Bank of England governor Sir Mervyn King said weak productivity had kept inflation stubbornly high, with increases in domestic energy bills named as a key driver behind the trend - both of which he referred to as "self-inflicted own goals".
Much of the higher inflation was also blamed on the weakness of sterling, and rises in prices partly set by the government such as tuition fees. Sir Mervyn said it was now "appropriate to look through the temporary, albeit protracted, period of above-target inflation".
Presenting the Bank of England's quarterly inflation report, he desperately tried to suggest a "recovery is in sight", mentioning it three times in the opening lines of his speech, but warned the path ahead for the UK economy will not be smooth.
Stubbornly high inflation - which has remained unchanged for four consecutive months for the first time since records began in 1996 - is causing problems for policymakers as they also weigh up the risks to the economic outlook.
At a time when very few people have received anywhere near a 3% pay rise, the continued squeeze on people's wallets will do little to encourage greater domestic spending.
Last week, the Bank held off from more money printing measures, keeping its quantitative easing (QE) programme at £375 billion, while it also kept interest rates at 0.5%.
Sir Mervyn took the opportunity today to stress that turning the taps on further and tinkering with monetary policy would not help the UK out of recession.
"Attempting to bring inflation back to target would risk derailing the economy and below target inflation in the medium term," he said.
"We need to find a way of boosting products to overseas markets. There are limits to monetary stimulus... if we are to see a return to stability, the world economy must find a new equilibrium which balances the world's demand."
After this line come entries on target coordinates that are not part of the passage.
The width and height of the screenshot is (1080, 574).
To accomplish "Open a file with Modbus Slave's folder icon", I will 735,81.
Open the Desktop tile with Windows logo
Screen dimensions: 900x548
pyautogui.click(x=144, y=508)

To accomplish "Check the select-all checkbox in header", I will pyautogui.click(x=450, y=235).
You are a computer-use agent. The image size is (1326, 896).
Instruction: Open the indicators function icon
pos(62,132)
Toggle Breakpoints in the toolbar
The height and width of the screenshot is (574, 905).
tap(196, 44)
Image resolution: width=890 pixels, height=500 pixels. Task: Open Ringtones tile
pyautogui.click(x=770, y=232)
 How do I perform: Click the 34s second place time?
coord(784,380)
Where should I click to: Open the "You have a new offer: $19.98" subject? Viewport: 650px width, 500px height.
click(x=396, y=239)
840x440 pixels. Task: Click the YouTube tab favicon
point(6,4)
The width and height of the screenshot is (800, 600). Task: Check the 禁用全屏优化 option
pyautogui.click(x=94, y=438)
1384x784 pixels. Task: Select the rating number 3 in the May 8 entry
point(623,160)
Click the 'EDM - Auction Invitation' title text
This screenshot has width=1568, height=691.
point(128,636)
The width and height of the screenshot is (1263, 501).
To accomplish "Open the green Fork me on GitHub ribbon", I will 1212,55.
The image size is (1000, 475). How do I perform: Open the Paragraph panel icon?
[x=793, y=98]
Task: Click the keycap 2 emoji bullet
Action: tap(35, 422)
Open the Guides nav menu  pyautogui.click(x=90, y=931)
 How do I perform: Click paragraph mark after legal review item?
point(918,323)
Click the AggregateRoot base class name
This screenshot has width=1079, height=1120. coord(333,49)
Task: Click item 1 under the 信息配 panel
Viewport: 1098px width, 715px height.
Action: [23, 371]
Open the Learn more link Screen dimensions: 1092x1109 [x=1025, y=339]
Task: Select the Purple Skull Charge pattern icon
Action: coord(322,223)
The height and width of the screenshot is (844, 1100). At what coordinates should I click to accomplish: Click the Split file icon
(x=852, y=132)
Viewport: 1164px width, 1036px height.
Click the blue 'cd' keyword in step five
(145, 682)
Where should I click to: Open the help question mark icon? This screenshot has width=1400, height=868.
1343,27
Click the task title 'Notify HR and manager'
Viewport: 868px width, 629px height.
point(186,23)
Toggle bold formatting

The strength and sustainability of any UK recovery will rest on a few factors, the BoE reported: the extent to which households and companies have already adjusted to the impact of the financial crisis; the degree to which productivity and expectations of future supply pick up alongside demand; the impact of fiscal consolidation; and on whether the recent easing in credit conditions continues and prompts higher lending to the real economy.
Sir Mervyn's depressing speech arrives on the back of a report by the Resolution Foundation, which predicted that millions of families might not see see a return to pre-recession standards of living for another decade.
Many low to middle income households would never fully recover the ground they lost due to the prolonged economic downturn, and even if typical earnings for such families were to rise by 1.1% a year, the report calculated that would take until 2023 before they recovered to £22,000 a year at current prices - the equivalent of where they stood in real terms in 2008.
Without the prolonged downturn, the report estimates that typical earnings could now be expected to stand at £27,500 a year.
However to reach that level over the next decade would require real terms growth of 3.3% a year - figure the report described as "unattainable" based on current forecasts and past experience.